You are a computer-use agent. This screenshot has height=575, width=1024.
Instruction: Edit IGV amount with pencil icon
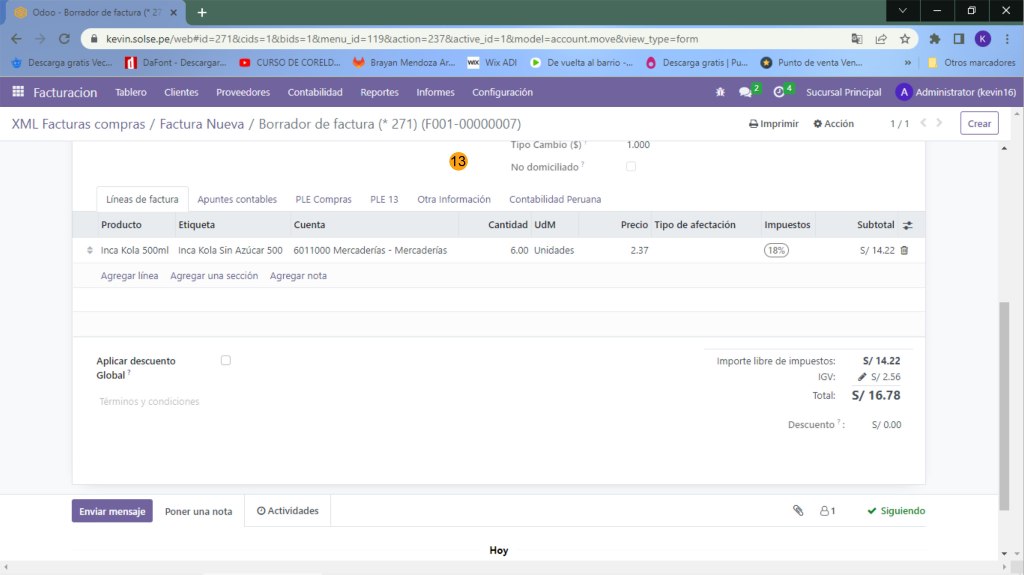point(862,377)
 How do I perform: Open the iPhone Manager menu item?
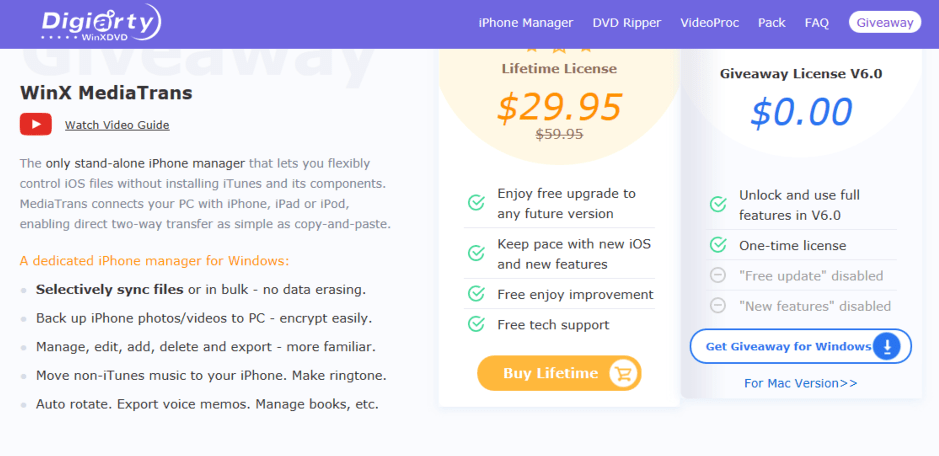(526, 23)

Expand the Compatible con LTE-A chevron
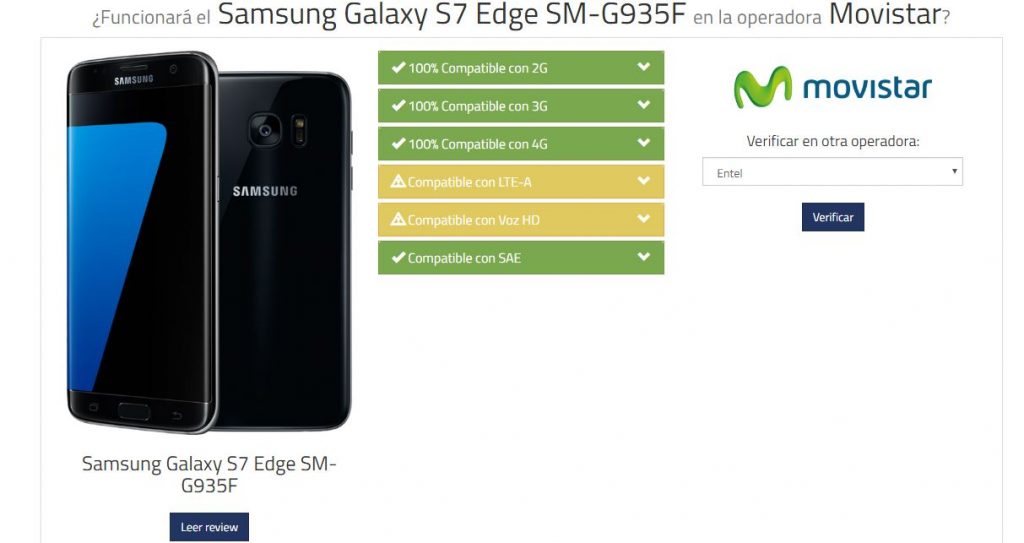(x=644, y=180)
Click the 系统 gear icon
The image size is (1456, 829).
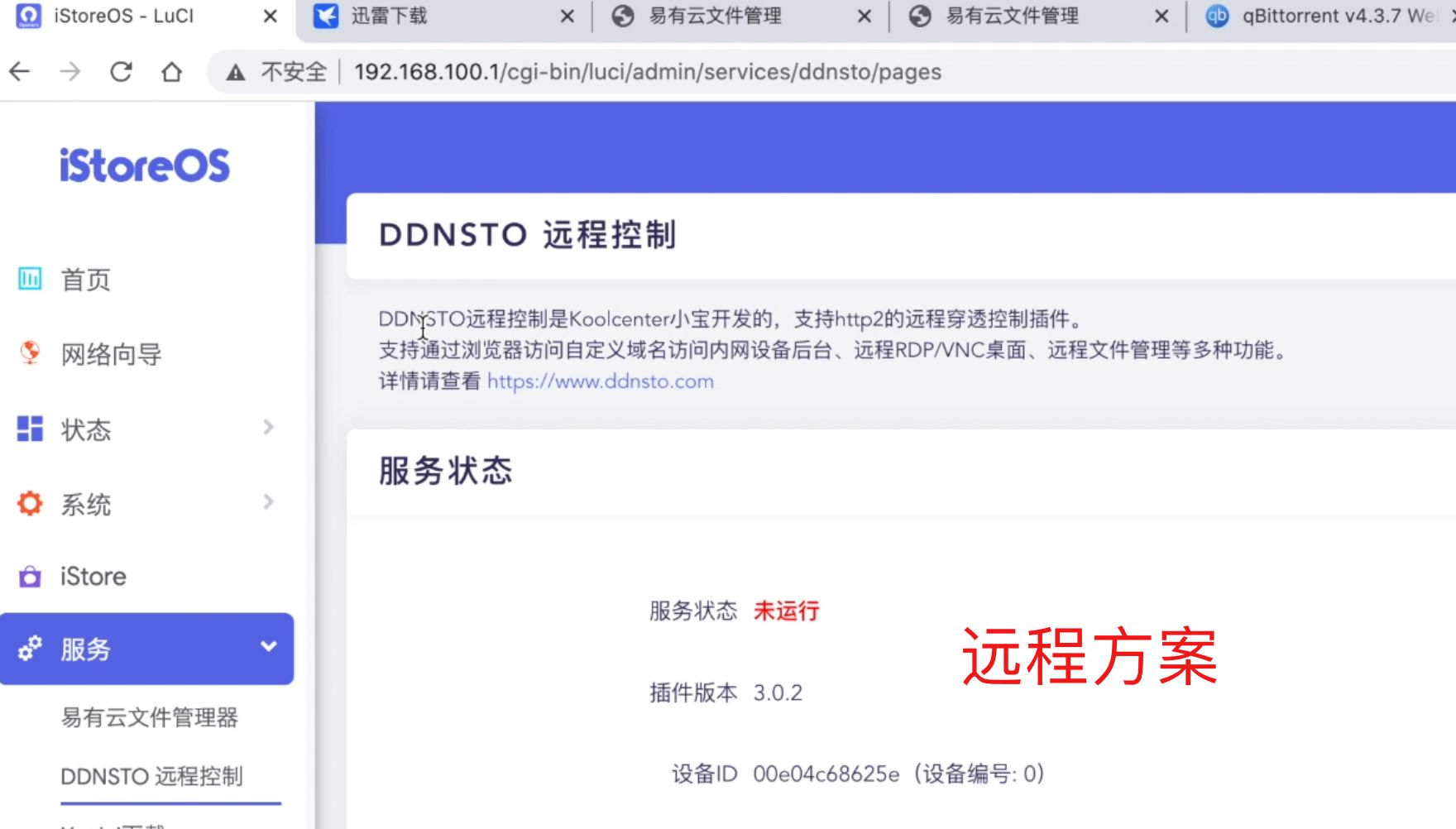pos(30,503)
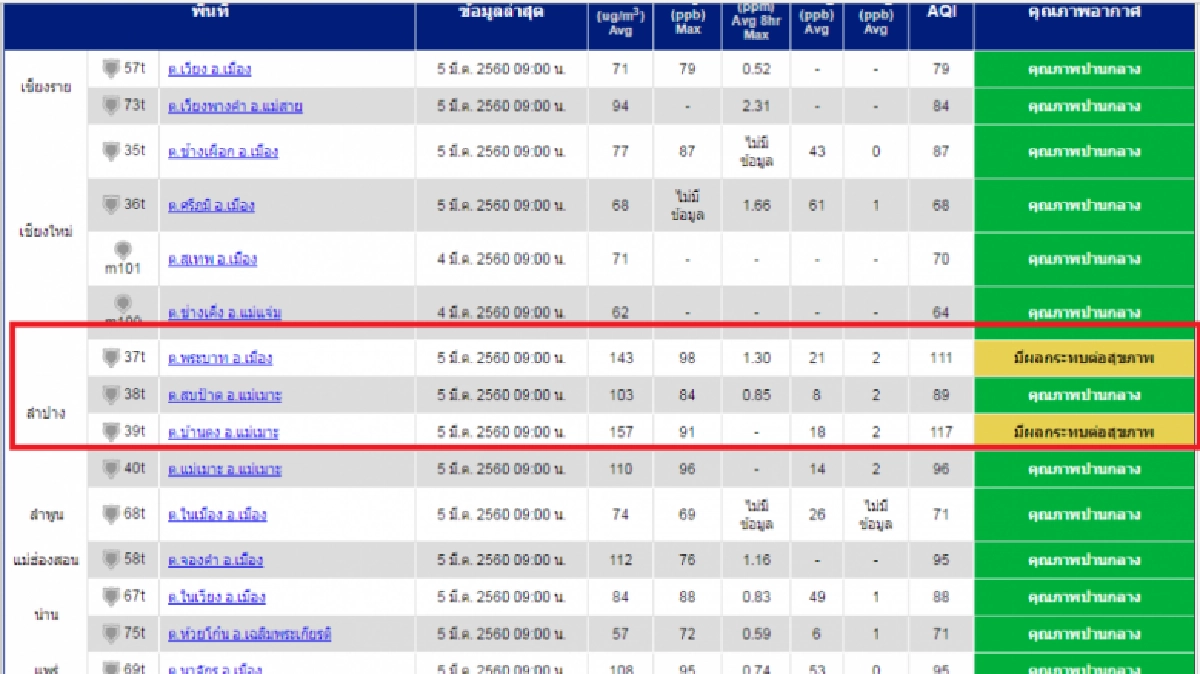1200x674 pixels.
Task: Select the 58t station marker icon
Action: click(111, 559)
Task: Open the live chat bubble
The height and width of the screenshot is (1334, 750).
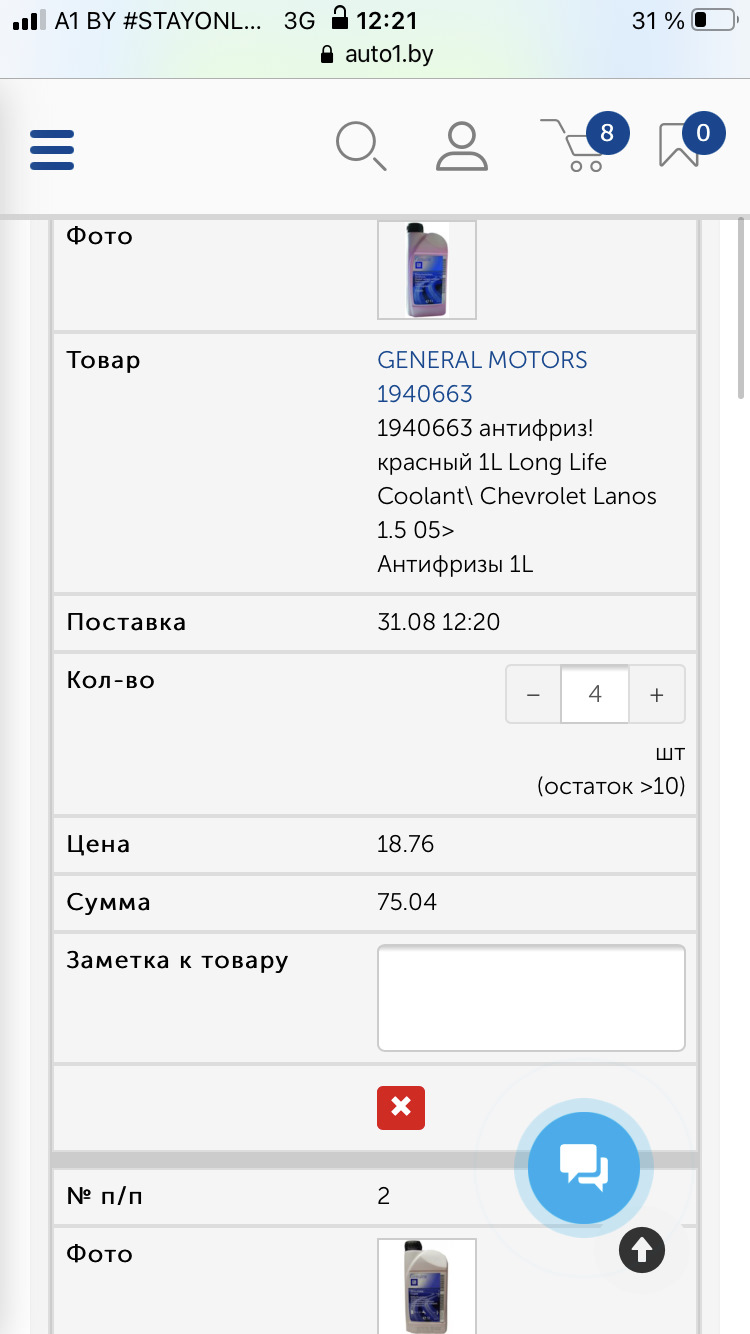Action: (x=583, y=1167)
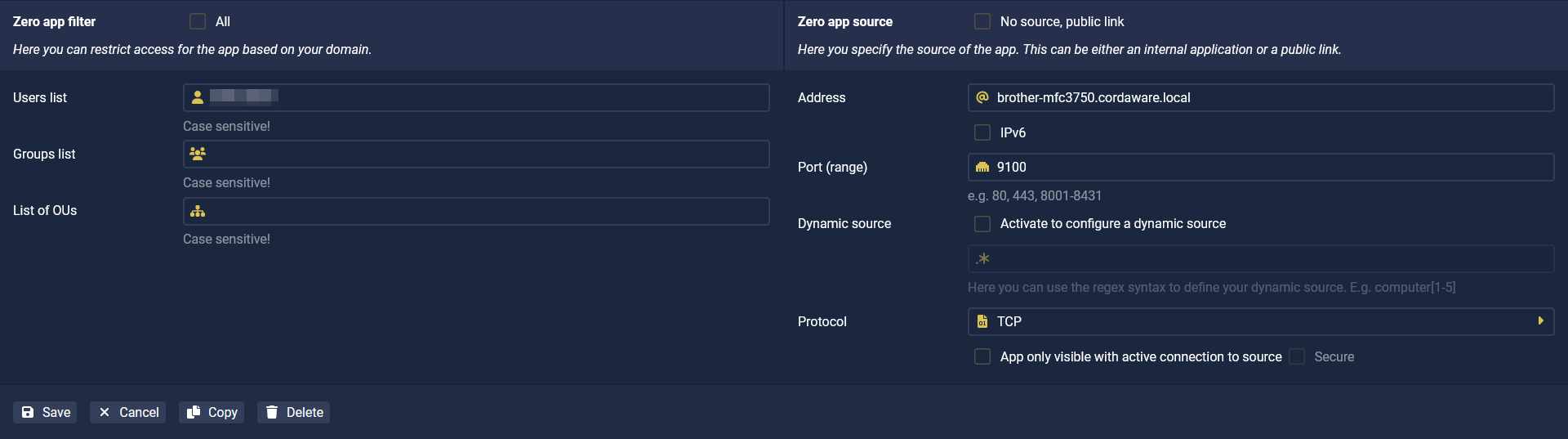Check the No source, public link box
Viewport: 1568px width, 439px height.
[982, 21]
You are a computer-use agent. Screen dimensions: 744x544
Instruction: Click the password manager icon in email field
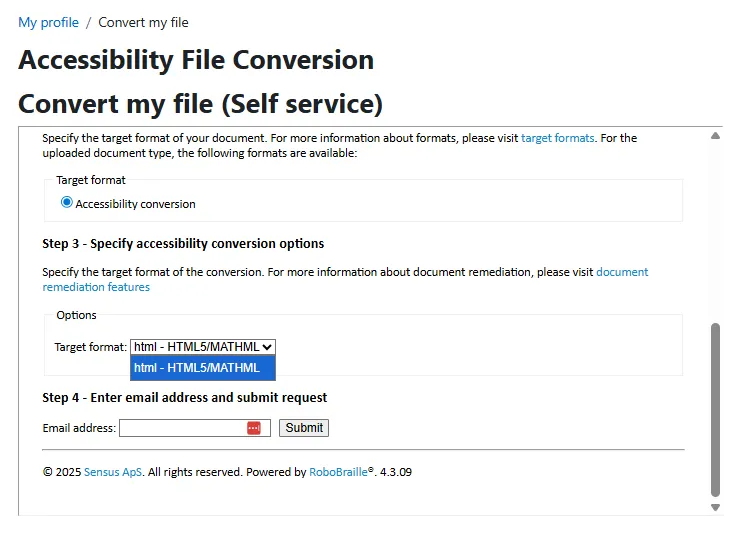coord(253,428)
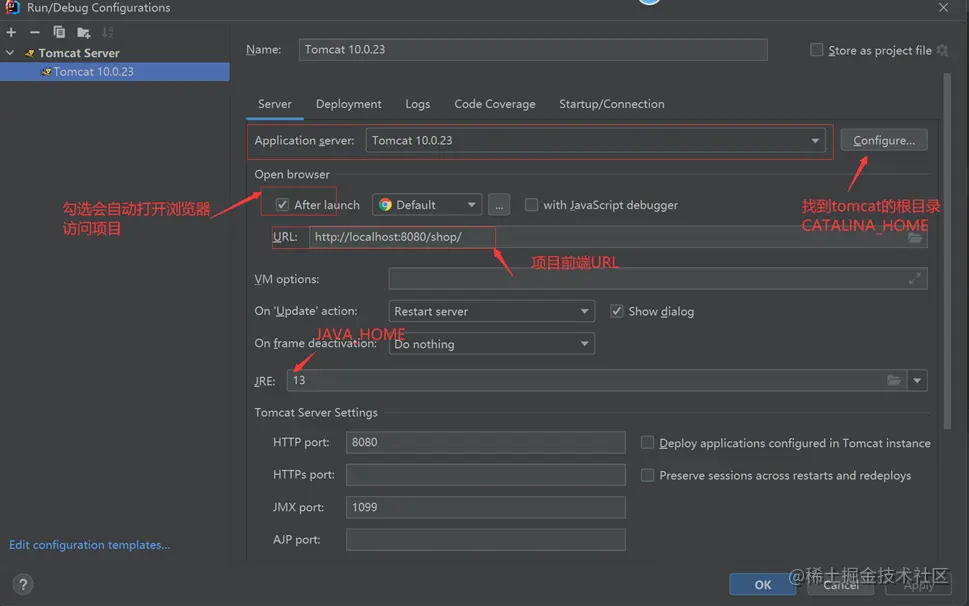Open Edit configuration templates link
Screen dimensions: 969x606
[x=89, y=545]
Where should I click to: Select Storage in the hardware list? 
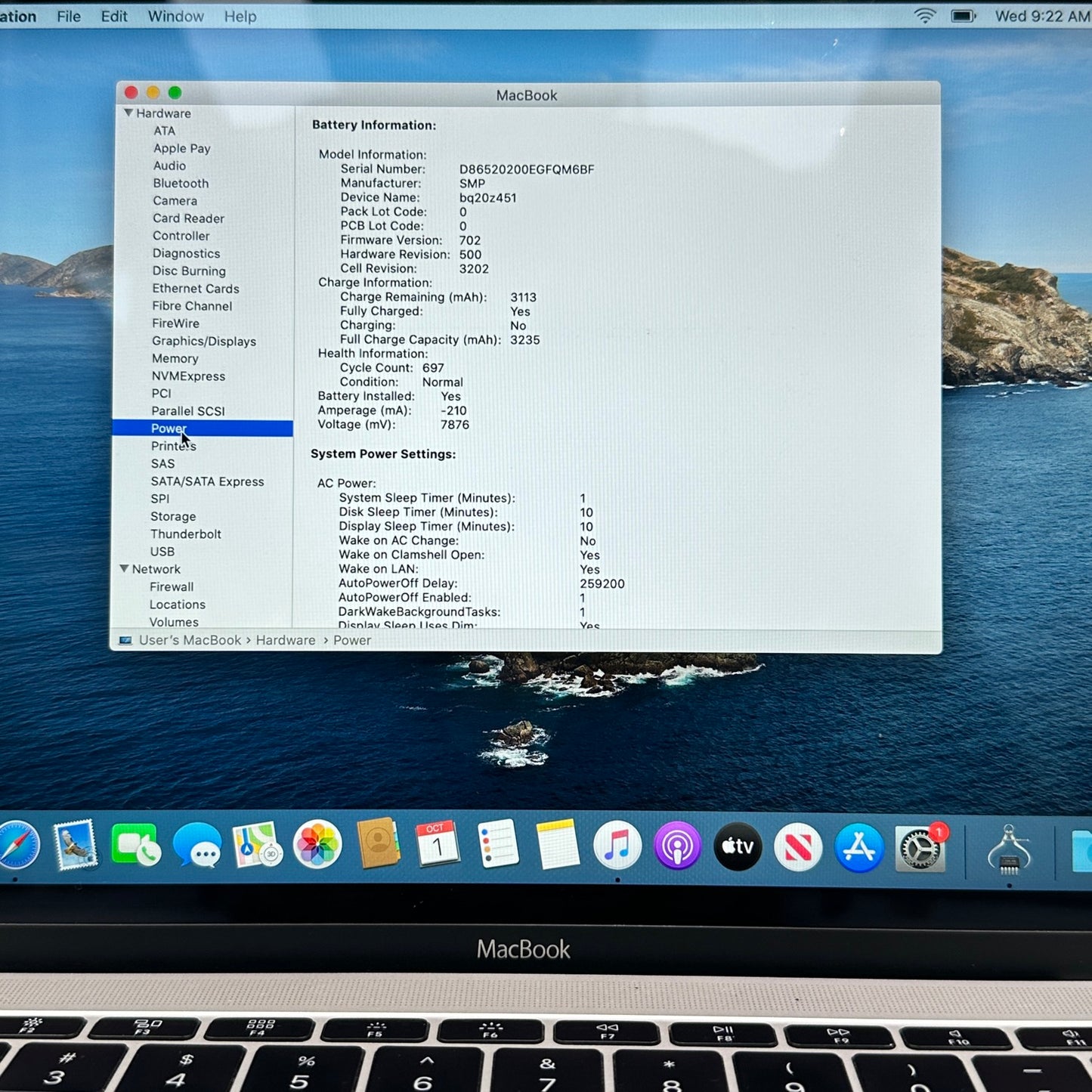coord(173,516)
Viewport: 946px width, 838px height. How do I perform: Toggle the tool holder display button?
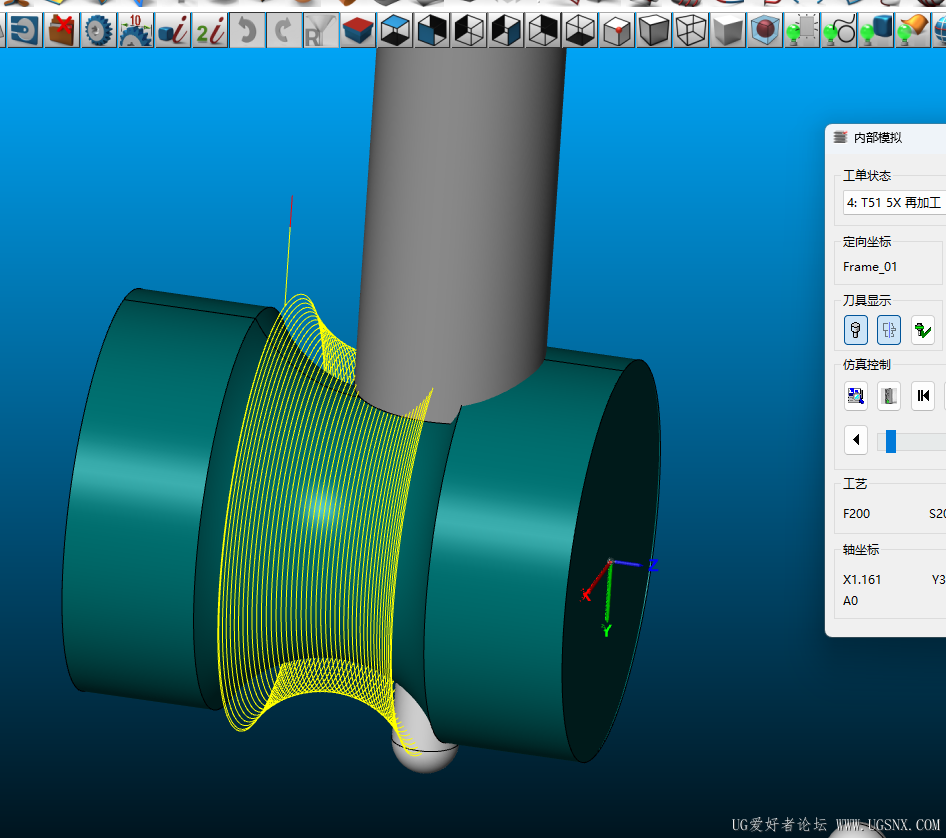tap(889, 329)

EXERCISE: Please reproduce every record exactly, leaving the pictures out.

ANSWER SECTION:
You are a computer-use agent. This screenshot has height=575, width=1024.
Instruction: Edit IGV amount with pencil icon
point(862,377)
 How do I perform: Open the iPhone Manager menu item?
(526, 23)

Expand the Compatible con LTE-A chevron
(x=644, y=180)
Click the 系统 gear icon
The image size is (1456, 829).
pos(30,503)
1200x674 pixels.
Task: Select the 58t station marker icon
Action: click(111, 559)
Task: Open the live chat bubble
The height and width of the screenshot is (1334, 750).
Action: (x=583, y=1167)
Check the No source, public link box
Viewport: 1568px width, 439px height.
[982, 21]
You are a computer-use agent. Screen dimensions: 744x544
Instruction: Click the password manager icon in email field
coord(253,428)
Open Edit configuration templates link
Screen dimensions: 969x606
[x=89, y=545]
Where should I click to: Select Storage in the hardware list? 
coord(173,516)
Viewport: 946px width, 838px height. How do I perform: Toggle the tool holder display button?
tap(889, 329)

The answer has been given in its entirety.